Obama doet zaken

Frits Abrahams

De afgelopen dagen werden we om de oren geslagen met de exorbitante bedragen die Barack Obama verdient met zijn optredens, zoals maandag in de Amsterdamse Ziggo Dome, dichtbij de plek waar die andere godenzoon, Johan Cruijff, nog altijd wordt geëerd.

Het is bekend dat Cruijff grote geldsommen verdiende – en voor een deel ook weer verspeelde – maar de bedragen die Obama int, zouden zelfs hem, en niet te vergeten zijn schoonvader-zaakwaarnemer Cor Coster, hebben geïmponeerd.

Voor het avondje in Amsterdam streek Obama een miljoen euro op dankzij tickets van minimaal 104 euro per stuk; toegang tot een preparty met diner en een selfie met Obama kostte 2.750 euro. In totaal zou Obama tussen 2001 en 2013 liefst 105 miljoen dollar met 542 speeches hebben verdiend. Daarnaast verkregen Obama en zijn vrouw Michelle nog tientallen miljoenen met de verkoop van hun boeken.

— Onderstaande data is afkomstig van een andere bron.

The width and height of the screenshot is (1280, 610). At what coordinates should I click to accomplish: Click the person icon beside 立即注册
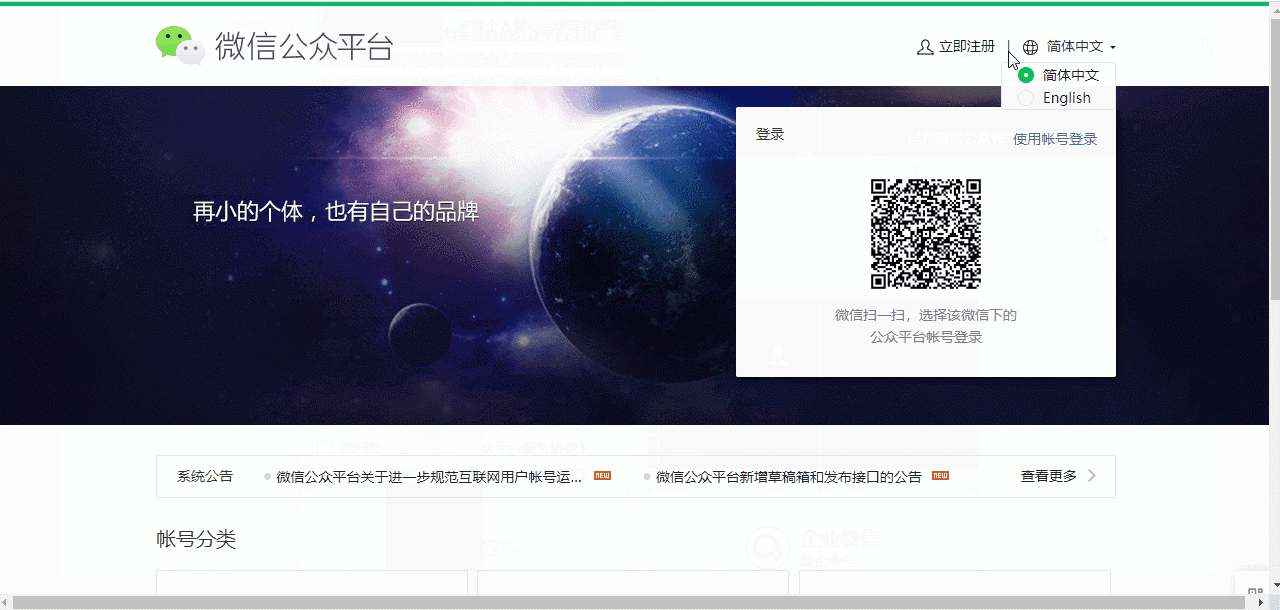coord(924,46)
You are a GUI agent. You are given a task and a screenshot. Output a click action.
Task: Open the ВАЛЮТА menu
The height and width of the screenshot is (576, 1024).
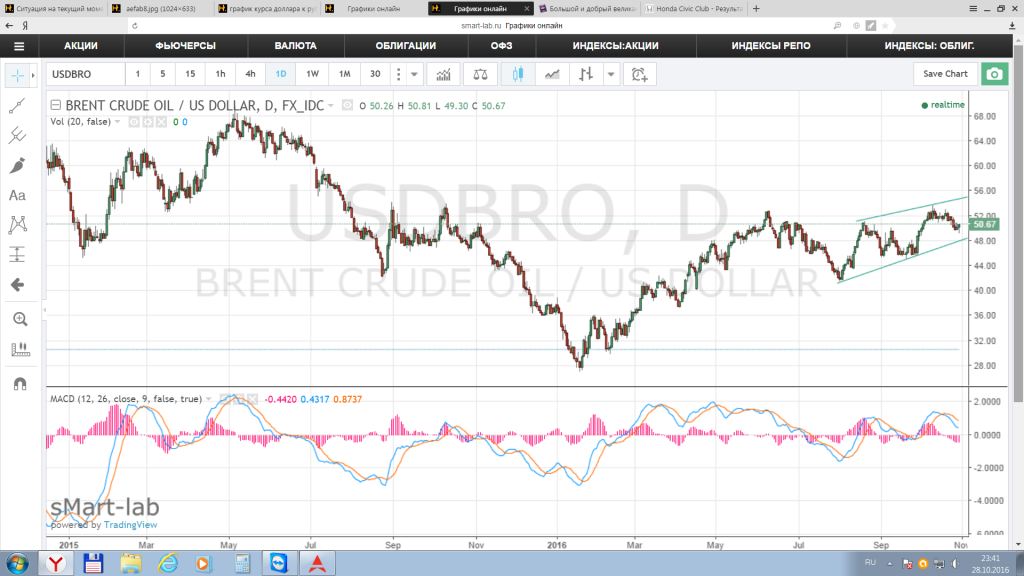(295, 46)
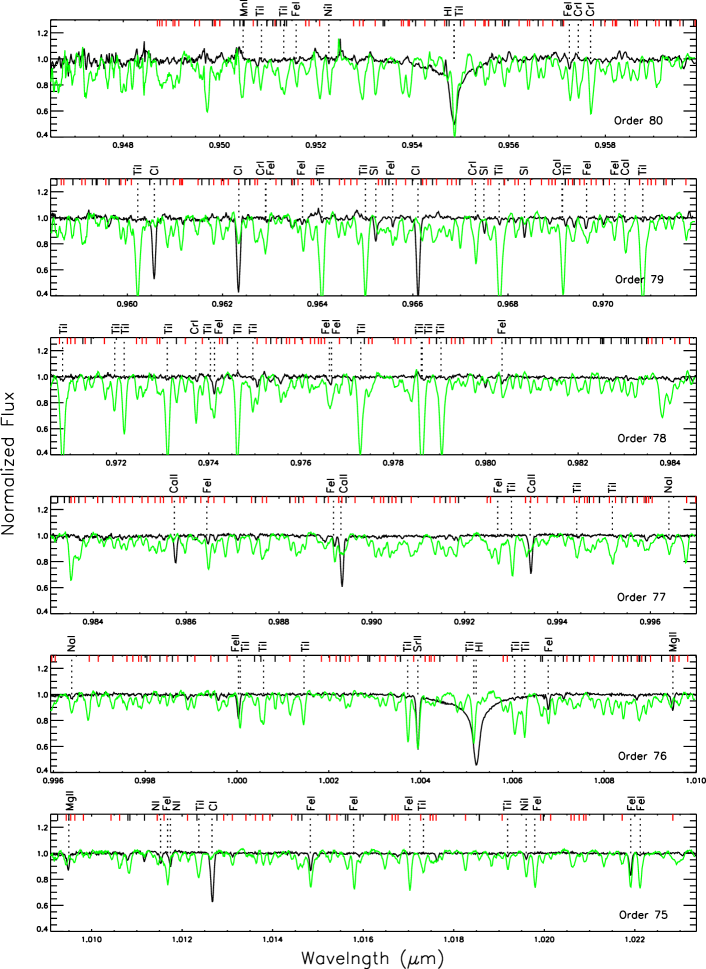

Terwijl ik al die bedragen zonder telmachine zat te verwerken – ‘internaliseren’ heet dat nu met een veel indrukwekkender woord – kon ik een gevoel van lichte teleurstelling niet onderdrukken. Ach, Obama, man met vrijwel onbevlekt politiek blazoen en destijds terecht herkozen, moet dat nou? Is het niet jammer dat je nu je tegenstanders van weleer alsnog de kans geeft je weg te zetten als de graaier die zij zelf altijd waren?

„Er zijn natuurlijk altijd mensen die er flauw over doen, of beter gezegd: die er kritiek op hebben”, schreef Hans Nijenhuis in AD. Maar is het wel zo flauw? Als Trump zich op die manier verkoopt, halen we de schouders op: had je van hem anders verwacht?

Nijenhuis citeert een Amerikaanse columnist, Nicholas Goldberg van de Los Angeles Times, een bewonderaar van Obama, die zich „verraden” voelt door zijn held. Het Witte Huis is een pad geworden naar obscene rijkdom, aldus Goldberg. Hij wijst op de reusachtige bedragen die het echtpaar Clinton verdiende na het presidentschap van Bill. Goldberg waarschuwt dat de wereld ziet wat hier gebeurt: „commercialisering en exploitatie van het presidentschap”, wat leidt tot „een deprimerende boodschap in een tijdperk van grimmige armoede en groteske inkomensongelijkheid”.

Maar Obama zal toch ook veel goeds doen met al dat geld? Hij heeft daarvoor immers The Barack Obama Foundation opgericht – iets wat Goldberg niet noemt. Ongetwijfeld, maar hoe hij al die binnenkomende geldstromen beheert en verdeelt, weten we niet. Wat dat betreft is het voorbeeld van Jimmy Carter navolgenswaardiger. Die weigerde zijn vroegere presidentschap via speeches te exploiteren en bleef, in tegenstelling tot zijn opvolgers, op bescheiden voet en in een gewoon huis leven.

Wat mij ook een beetje tegenvalt van Obama is de lauwheid van zijn optredens. Ook in Amsterdam bracht hij het niet veel verder dan wat clichématige uitlatingen, begrijp ik uit het verslag in NRC. Hij legde uit dat je als president „hoogstens een paar graden kunt bijsturen”. De zogeheten „kleine stapjes”. Joop den Uyl noemde dat al in 1970 „de smalle marges van democratische politiek”.

Maar dat hoeft Obama als politieke ervaringsdeskundige bij uitstek er toch niet van te weerhouden om meer visie te tonen in een tijd waarin zoveel op het spel staat? Hij zou op z’n minst zijn eigen clichés kunnen verzinnen, zoals Cruijff altijd deed.